Gli SMS vengono tendenzialmente scartati come “secondo fattore” (anche se alcuni servizi continuano a farne uso) perché potenzialmente bersaglio di attacco (SIM swap: cos’è e come funziona l’attacco).

Di solito, quindi, l’utilizzo di username e password viene abbinato con l’utilizzo di un’app di sblocco come Messaggi di Google attivabile sul proprio smartphone (mostra una richiesta di conferma sul dispositivo mobile collegato all’account ogni volta che si tenta il login con le credenziali corrette da un dispositivo sconosciuto) oppure con un’applicazione che genera OTP (one-time-password) ovvero codici a breve scadenza, anch’essa installata sullo smartphone dell’utente, che devono essere inseriti per autorizzare l’accesso.
Esempi di queste applicazioni sono Microsoft Authenticator e Google Authenticator.

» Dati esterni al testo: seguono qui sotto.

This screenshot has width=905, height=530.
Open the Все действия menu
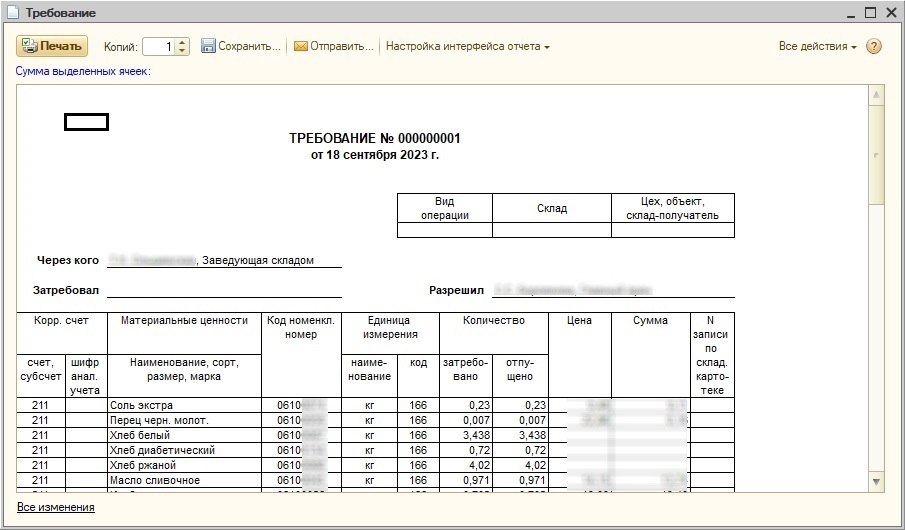pos(817,46)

In alternativa si possono usare token fisici FIDO2 (Sicurezza account, come migliorarla con le chiavette FIDO2) collegabili via USB o in modalità wireless via NFC o anche via Bluetooth (cosa sconsigliata da un produttore come Yubico): Vulnerabilità nelle chiavette Google Titan Bluetooth: arriva il richiamo.

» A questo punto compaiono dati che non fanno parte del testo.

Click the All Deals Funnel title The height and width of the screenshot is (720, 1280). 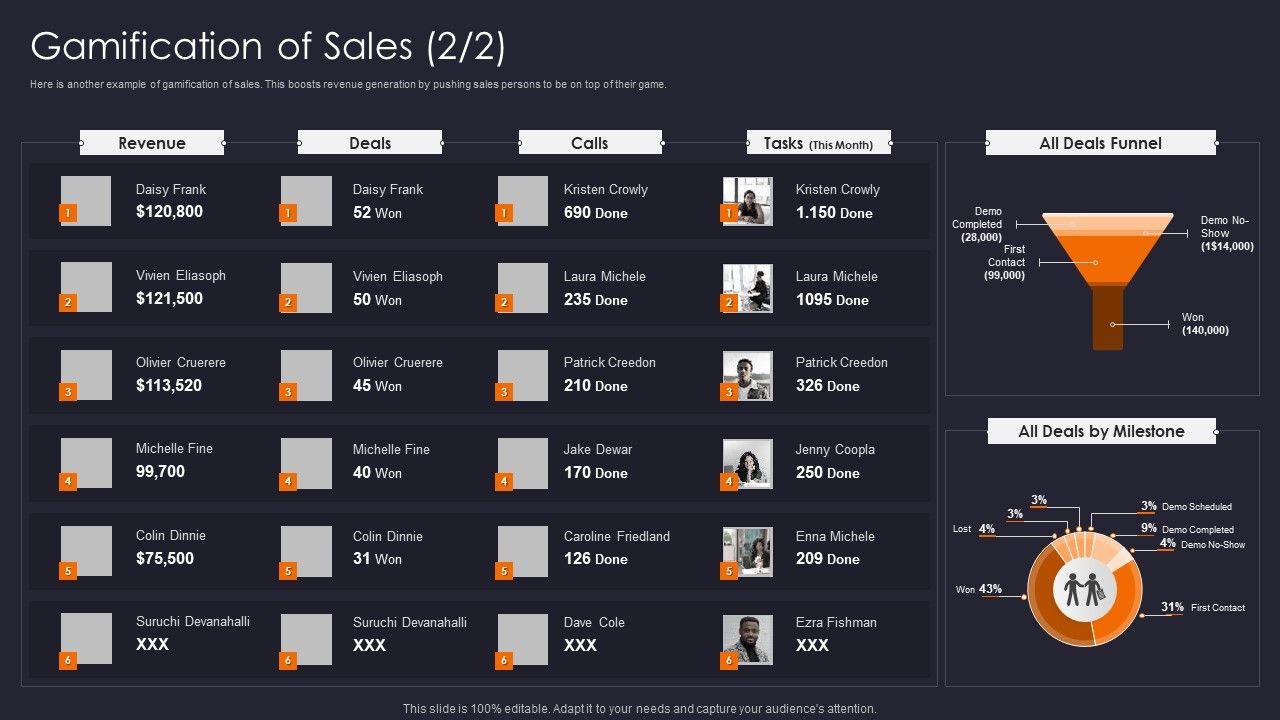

Come spiegato nella nota appena pubblicata, da parte sua Google presto inizierà ad attivare automaticamente l’autenticazione a due fattori (l’azienda di Mountain View la chiama “verifica in due passaggi” o 2SV, 2-step-verification) per tutti quegli utenti i cui accunt sono configurati in modo appropriato.

“Oggi chiediamo alle persone che hanno attivato la verifica in due passaggi (2SV) di confermare che sono davvero loro a effettuare il login con un semplice tocco su una schermata mostrata sul telefono“, scrive Google. “Usare il proprio dispositivo mobile per accedere ai servizi online offre un’esperienza di autenticazione più sicura rispetto all’uso della sola password“.

Per attivare la verifica in due passaggi di Google (ne parliamo anche nell’articolo Autenticazione a due fattori attiva dal 7 luglio su tutti gli account Google), si può fare riferimento a questa pagina.
Cliccando qui si possono invece ottenere informazioni utili sullo stato del proprio account Google per quanto riguarda le impostazioni di sicurezza.

L’account Google, protetto con la verifica in due passaggi, diventa un ottimo strumento per accedere ad altri servizi online senza dover effettuare alcuna registrazione (protocollo OAuth2): posto che la password non viene mai condivisa, è però sempre importante verificare quali informazioni vengono richieste dal servizio sul quale ci si sta autenticando. Tramite questa pagina si potranno verificare ed eventualmente revocare i permessi concessi.

È un po’ l’idea alla base di SPID: previa effettuazione del login presso il fornitore che certifica l’identità dell’utente si potranno generare token per l’autenticazione su tutti i servizi (per adesso praticamente solo quelli della Pubblica Amministrazione) che supportano il meccanismo (vedere Come utilizzare SPID per l’autenticazione sui siti).